Some of the companies and founders' ages compiled from the answers:

- Zynga: 41

- LinkedIn: 36

- Salesforce: 35

- Intel: 41, 39

- Qualcomm: 52, 50

- Juniper Networks: 42

- Wikipedia: 35

- Pandora: 35

- GigaOm: 39

- Zipcar: 42

- TechCrunch: 35

- Craigslist: 42

- Netflix: 37

5 comments

Also, from a Kauffman Foundation report:

"The average and median age of U.S.-born tech founders [of companies that have more than $1 million in sales, twenty or more employees, and company branches with fifty or more employees] was thirty-nine when they started their companies. Twice as many were older than fifty as were younger than twenty-five."

http://www.kauffman.org/what-we-do/research/2009/04/educatio...

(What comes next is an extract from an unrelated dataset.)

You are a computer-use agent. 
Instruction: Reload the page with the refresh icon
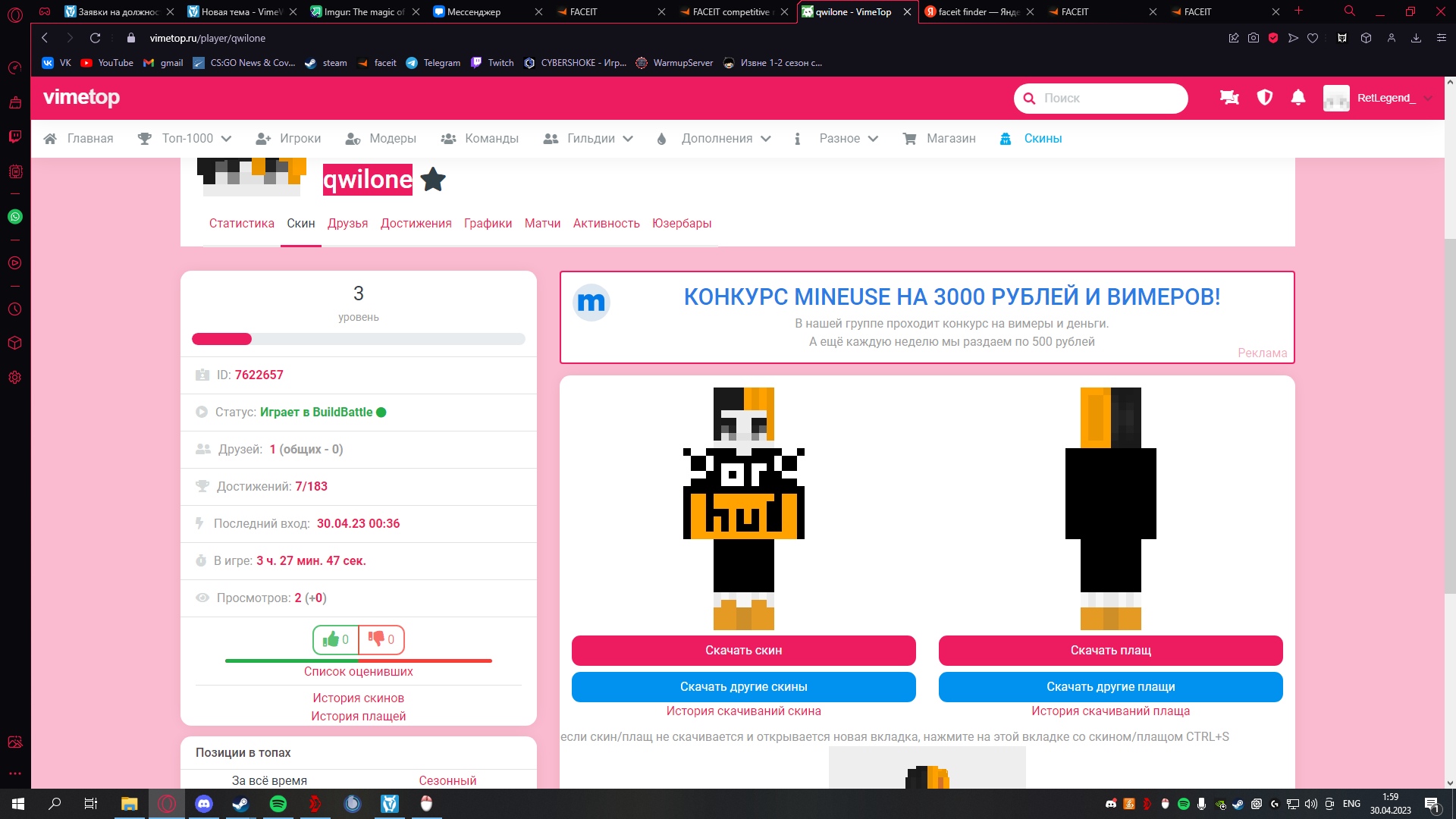[x=95, y=38]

I know that LinkedIn culturally didn't work crazy hours to get where they were - does anyone know, are any others listed that started out as '9-5' organizations?
I am skeptical of the 60-80 hours thing. It seems like more of a macho thing than a real requirement. The problem is that when you workaholic yourself your productivity per unit time drops, so you're spending more hours but doing as much as you might do in shorter bursts of more focused time. In some cases it's worse... you get total burnout.
The 60-80 hours thing is how computer peeps express their machismo. If we were jocks, we would do like 1000 pushups or something. If you need to spend that much time getting it off the ground, you are doing it wrong.
I see more value in accomplishing stuff in as little hours as possible. It's not about the hours, it's about what you get done.

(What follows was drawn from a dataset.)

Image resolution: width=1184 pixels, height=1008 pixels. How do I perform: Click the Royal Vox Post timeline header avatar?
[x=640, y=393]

And once you get stuck, it can be more productive to leave the computer and get some sleep, eat, walk, take a shower, etc. The best ideas or solutions come to you when you're doing something else.

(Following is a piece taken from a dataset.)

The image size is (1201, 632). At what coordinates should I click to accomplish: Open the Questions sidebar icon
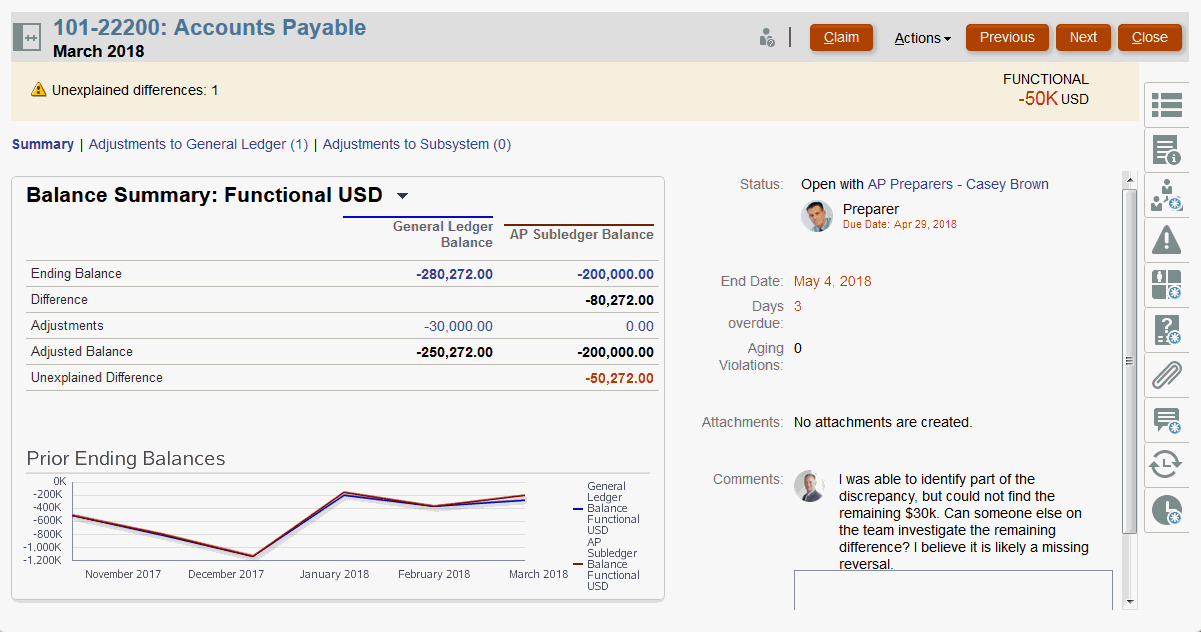[1166, 329]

To me, saying you work 60-80 hours means you're either doing something very simple, or you're not doing much at all.

To clarify, that's founders age at founding. Not curret age of founder.
How many of these were first time founders?
A cursory glance tells me none. Jimmy Wales already had money from his investment banker career, he build wikipedia to solve a problem with his 'real' startup. LinkedIn was Reid Hoffman 3rd or 4th social startup. Marc Benioff started his first company in high school.
Not surprising. A common theme at Startup School this year (and probably a common theme in general) was that those who succeeded tried and failed many times over. There is no single skyrocket to success, OK there probably is, but the norm, if you can call it that is one of trial and error, and making intentional changes and improvements until you succeed.
Or it's simply luck. If the odds of succeeding are random, say 1%, then the more you try, the greater the odds you will eventually win the lottery. It would make sense that most of the winners had tried multiple times. I'm not sure it follows that the winners are necessarily more talented than the losers.
That's really inspiring. Relying on the facts above, life Starts at 35! -This is the the age when experience adds to the energy one has.
And at the same time demotivating, if considering that they have founded their first start-up in earlier years.